> **Exercise directions**
Below are some records. Write out the line that contains "Viewport: 720px width, 388px height." and all lines after it, exactly, but not the pictures.

> **Data to process**
#####
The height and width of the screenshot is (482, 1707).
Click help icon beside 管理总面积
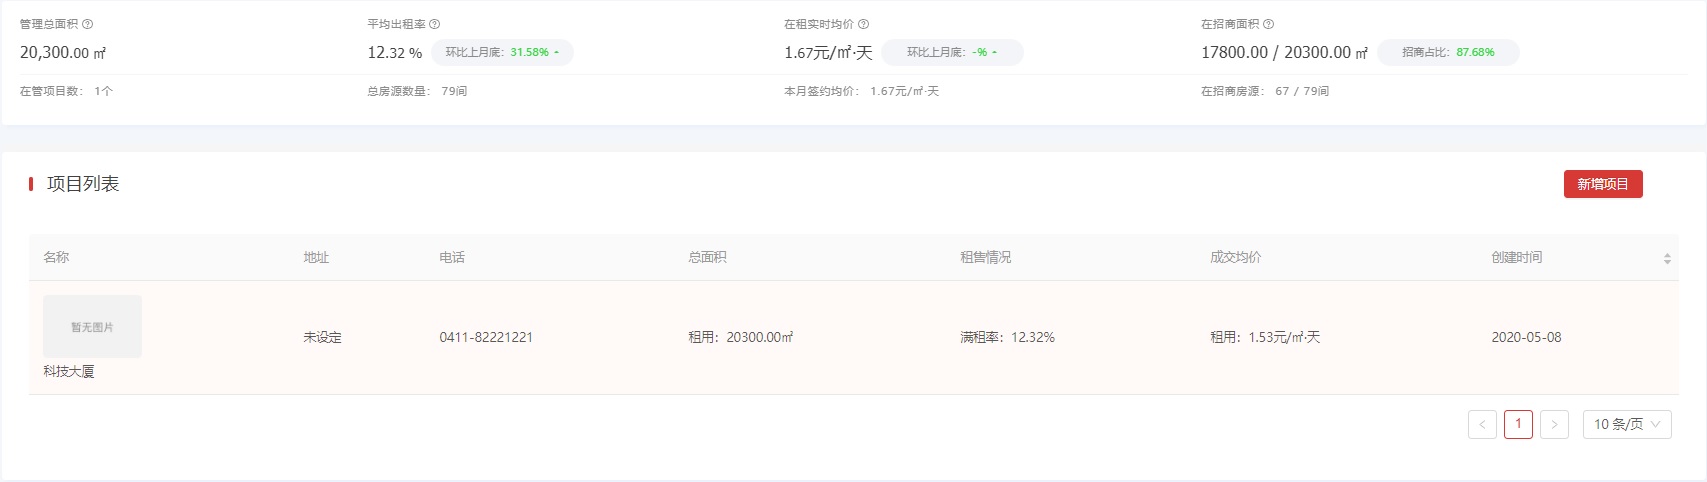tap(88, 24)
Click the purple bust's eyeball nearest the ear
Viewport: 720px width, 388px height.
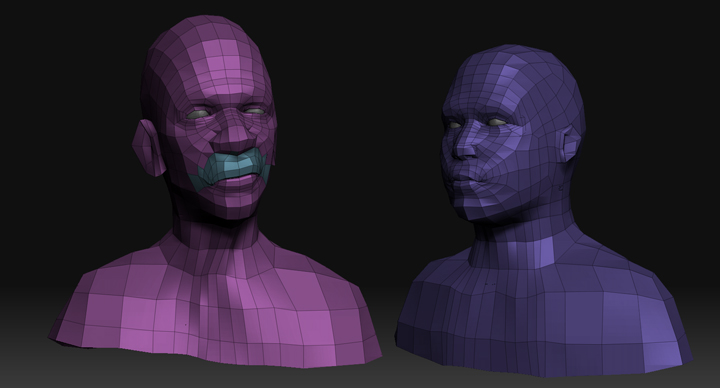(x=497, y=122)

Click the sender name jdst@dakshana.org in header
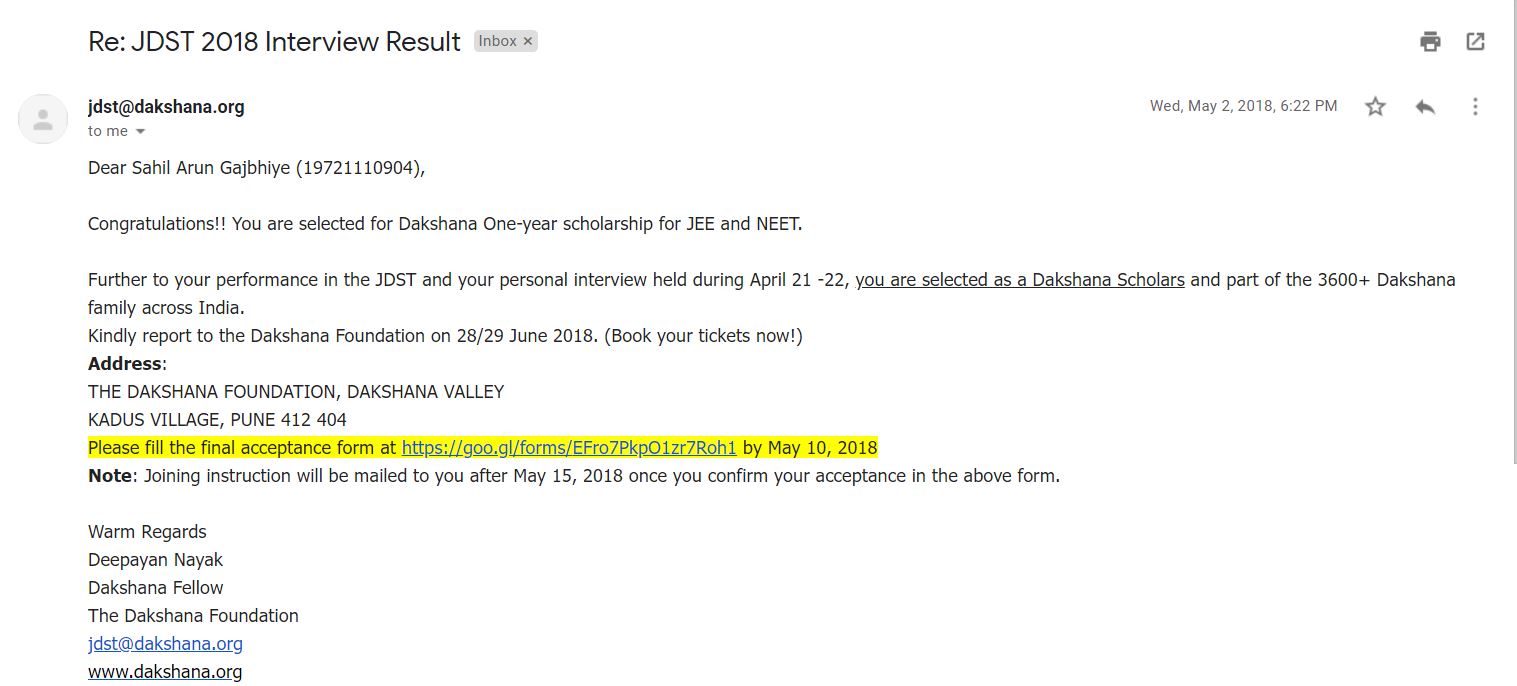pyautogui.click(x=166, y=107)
#####
> **Exercise result**
Viewport: 720px width, 388px height.
(x=497, y=122)

Click the sender name jdst@dakshana.org in header
pyautogui.click(x=166, y=107)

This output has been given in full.